I’m looking at repeated sets of 1s that are divisible by the number of 1’s.

So:

111 is divisible by 3

111,111,111 is divisible by 9

Whereas

11 isn’t divisible by 2

1,111,111 isn’t divisible by 7

..and generalized to different number bases.

e.g. 1,111 in base 3 = 27+9+3+1 = 40 which is divisible by 4.

I called these Saturday numbers. The proper name is a Niven Repunit. Niven because it’s divisible by the sum of its digits and repunit because it’s a repeated unit – repeated 1s.

Defining repunits

Okay – in any number base a repunit is:

$R_{n}^{(b)}=\sum_{i=0}^{n-1}b^i=\frac{b^n-1}{b-1}$

Where

$b$

is the number base and

$n$

is the number of digits.

And we want:

$R_{n}^{(b)}\pmod{n}\equiv0$

Which is a fancy way of saying if you divide it by

$n$

you get 0 remainder (so it exactly divides by

$n$

). Which is exactly what we’re after.

Enter the mathematicians (Peter and Paul)

@PeterRowlett and @paulhertz swim in a sea of mathematics (whereas I swim in a sea of software development), they know how to do this stuff – and importantly where to look things up.

Paul did a search and found this:

Niven Repunits

Which looks promising.

Niven Repunits. That’s exactly what I’m looking for!

Peter did a search and found that Fibonacci Quarterly is at the British Library:

British library

My trip

As it happens, I’m in London on business next week. I can quite easily make a detour to the British Library to look this up.

But it is helpful to define success/fail criteria before doing things, so these are my criteria for success/failure next week (wrt library trip – success for the business trip will be defined by the quality of the business requirements!).

What I hope I find

I hope to get a better understand of numbers, and why (whether?) my original conjectures are true.

What I don’t hope to find

The title of the article is Niven Repunits and

$10^n\equiv1$

Now if all the article tells me is that Niven Repunits are values of

$n$

that satisfy

$10^n\equiv1$

then it’s just restating the problem.

Why?

$R_{n}^{(b)}=\frac{b^n-1}{b-1}$

Well if

$\frac{b^n-1}{b-1}\pmod{n}\equiv0$

Then

$a\frac{(b^n-1)}{b-1}\pmod{n}\equiv0$

Where

$a\in\mathbb{N}_0$

Let

$a=b-1$

Then

$b^n-1\pmod{n}\equiv0$

$b^n\pmod{n}\equiv1$

Neater (but still obvious)

So saying a repunit is a Niven number (in base b) when:

$b^n\pmod{n}\equiv1$

is really just restating the original problem.

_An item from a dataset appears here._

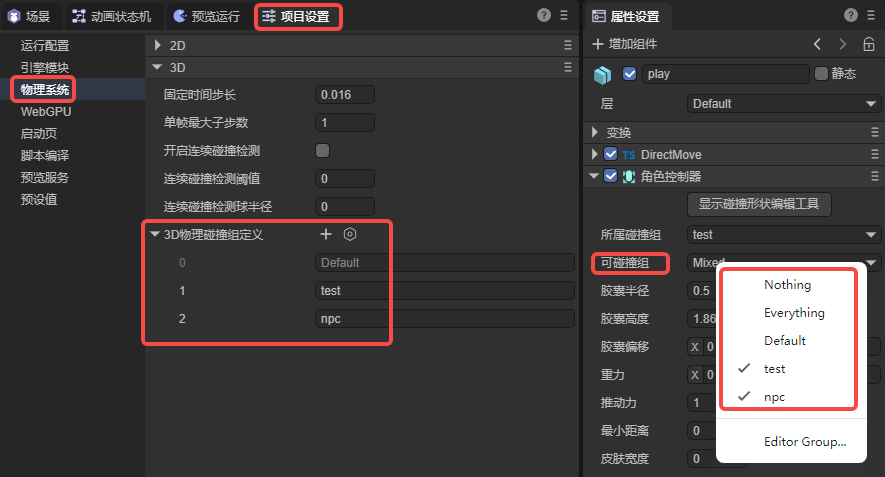The image size is (885, 477).
Task: Toggle the 静态 checkbox
Action: tap(822, 74)
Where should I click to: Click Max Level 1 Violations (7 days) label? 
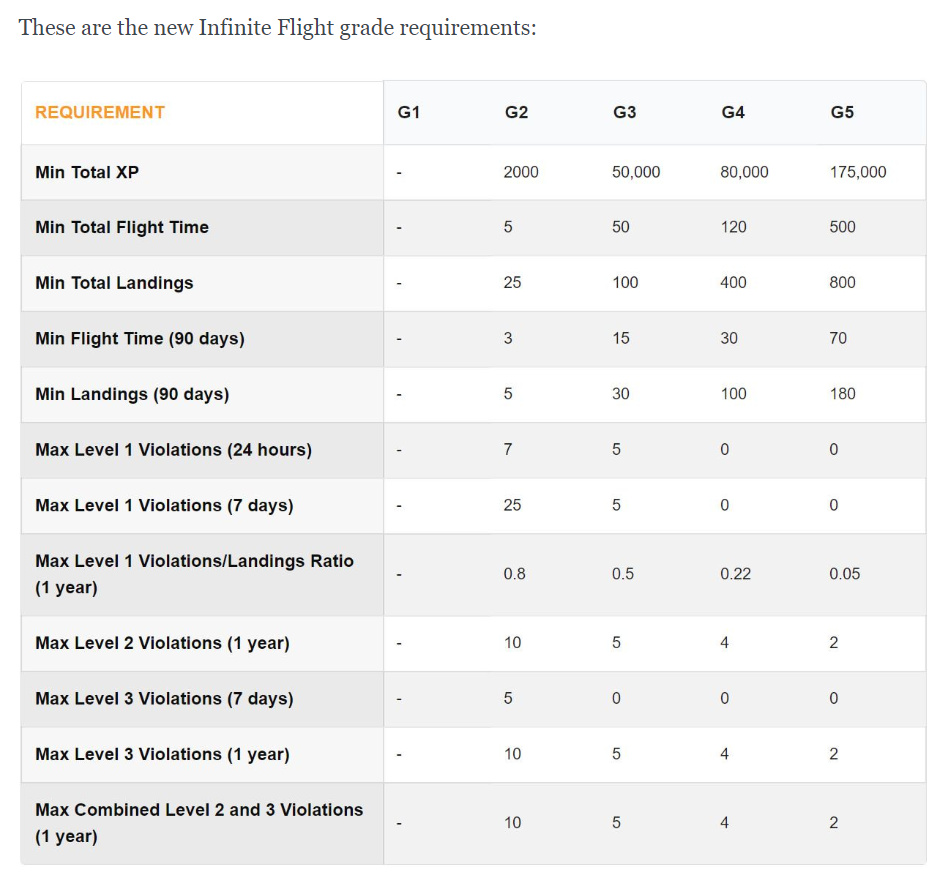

I hope I don’t find this – because even I can already see that!

Undue pessimism?

I’m fairly sure that getting something published in any maths journal takes more than a fairly obvious restatement of the problem.

I’m probably reading too much into the title. I don’t expect they publish the question and the conclusion on the same line!

I’ll post an update next week.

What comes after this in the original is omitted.